Closing the Digital Gender Divide: An Urgent Path to Equality, Prosperity, and Resilience

As the world races toward the targets of the 2030 Agenda for Sustainable Development, new data shows we are at a critical crossroads: failure to accelerate progress on gender equality and, especially, closing the digital divide between men and women, will come at a steep human and economic cost. But the alternative is promising: strategic investments and policy reforms can unlock enormous benefits for women, girls, economies, and societies at large.
According to the latest Gender Snapshot 2025, closing the digital gender gap could result in a US$1.5 trillion increase in global GDP by 2030.It could also lift 30 million women out of poverty by 2050. Some 343.5 million women and girls globally stand to benefit directly from such efforts.
The Gender Snapshot 2025 draws on over 100 data sources and tracks progress across all 17 Sustainable Development Goals (SDGs), with gender equity at the center. If current trends persist, by 2030 351 million women and girls will still be living in extreme poverty. Global food insecurity is disproportionately hitting women: in 2024, 64 million more adult women were facing moderate or severe food insecurity than men. Conflict remains a major threat: 676 million women and girls now live within reach of deadly conflict—the highest number recorded since the 1990s.
Maternal mortality has declined nearly 40% between 2000 and 2023, according to a United Nations report, and girls are more likely than ever to complete school. In countries that have adopted comprehensive measures against violence (laws, services, prevention, data, institutional mechanisms, etc.), rates of intimate partner violence are 2.5 times lower compared to those with weak protections. Women’s leadership in climate talks has also doubled recently.

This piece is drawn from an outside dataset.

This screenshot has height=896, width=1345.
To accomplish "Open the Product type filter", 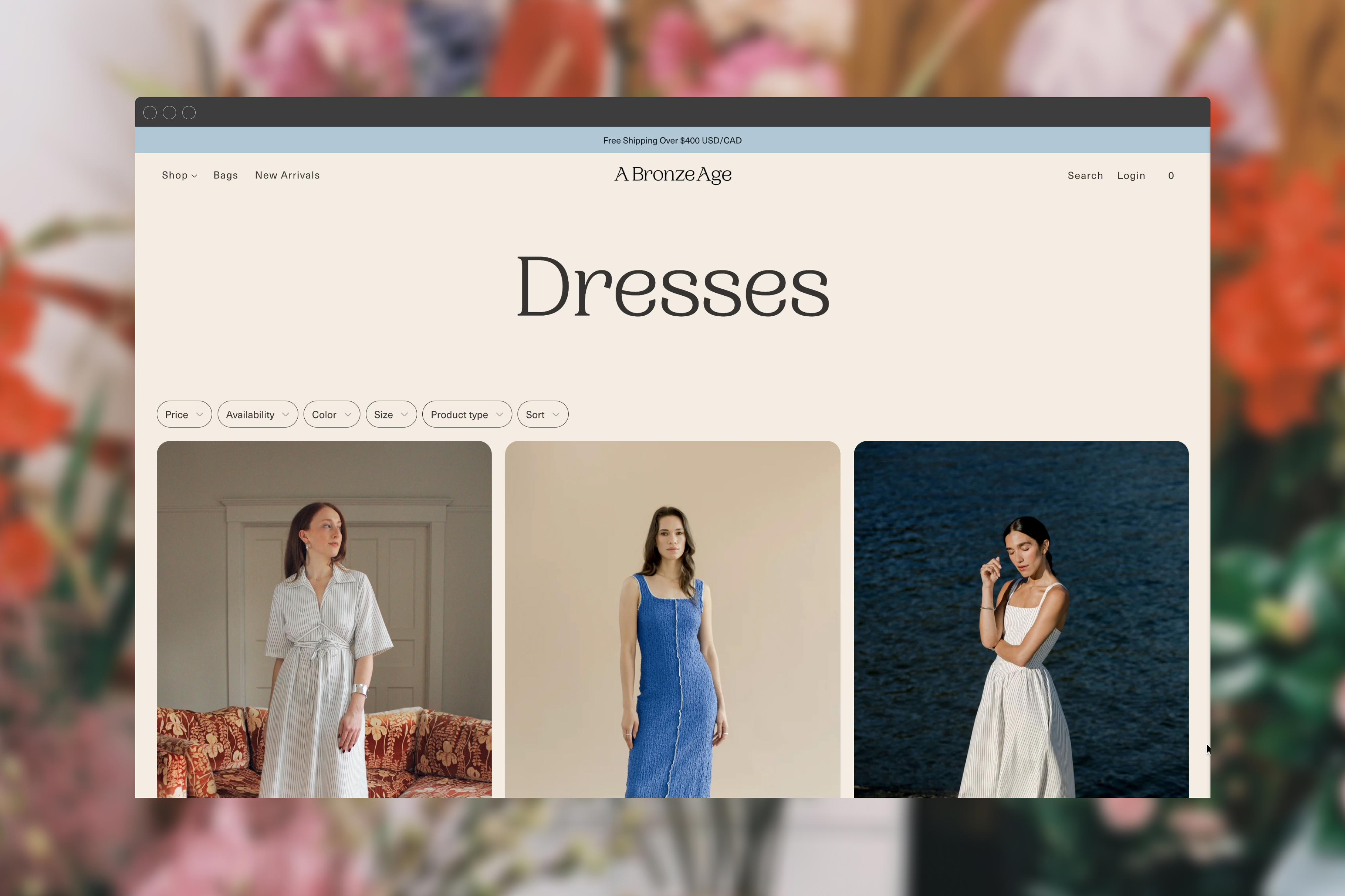I will click(466, 414).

Even with current gains, many SDG indicators, especially under SDG 5 on gender equality, are at risk of being missed. The Snapshot suggests that no indicator under SDG 5 is currently on track globally. The human cost remains very high: poverty, violence, food insecurity, and conflict exposure are disproportionately experienced by women and girls. The longer the action is delayed, the greater the cumulative costs—not only for human well-being but also in lost economic potential.
The reports call for urgent, targeted action to advance gender equality. Priorities include ensuring women and girls have affordable internet and digital skills, reforming discriminatory laws, expanding protections against violence, and strengthening social protection. They also stress recognizing unpaid care work, improving maternal health and education, boosting women’s leadership in politics and climate action, and tailoring policies to diverse contexts. Importantly, youth voices—especially adolescent girls—must be included.
The Gender Snapshot 2025, together with analyses of the digital gender divide, frames a clear message: investments in gender equality are investments in sustainable growth, resilience, and justice. Closing the digital divide is not an optional extra—it is a lever that can unlock trillions in GDP, lift millions from poverty, and propel us toward the goals we promised for 2030.
With only five years left, moral imperatives converge with economic ones. We have evidence, knowledge, and tools. What remains is political will and sustained commitment. The time to act decisively is now.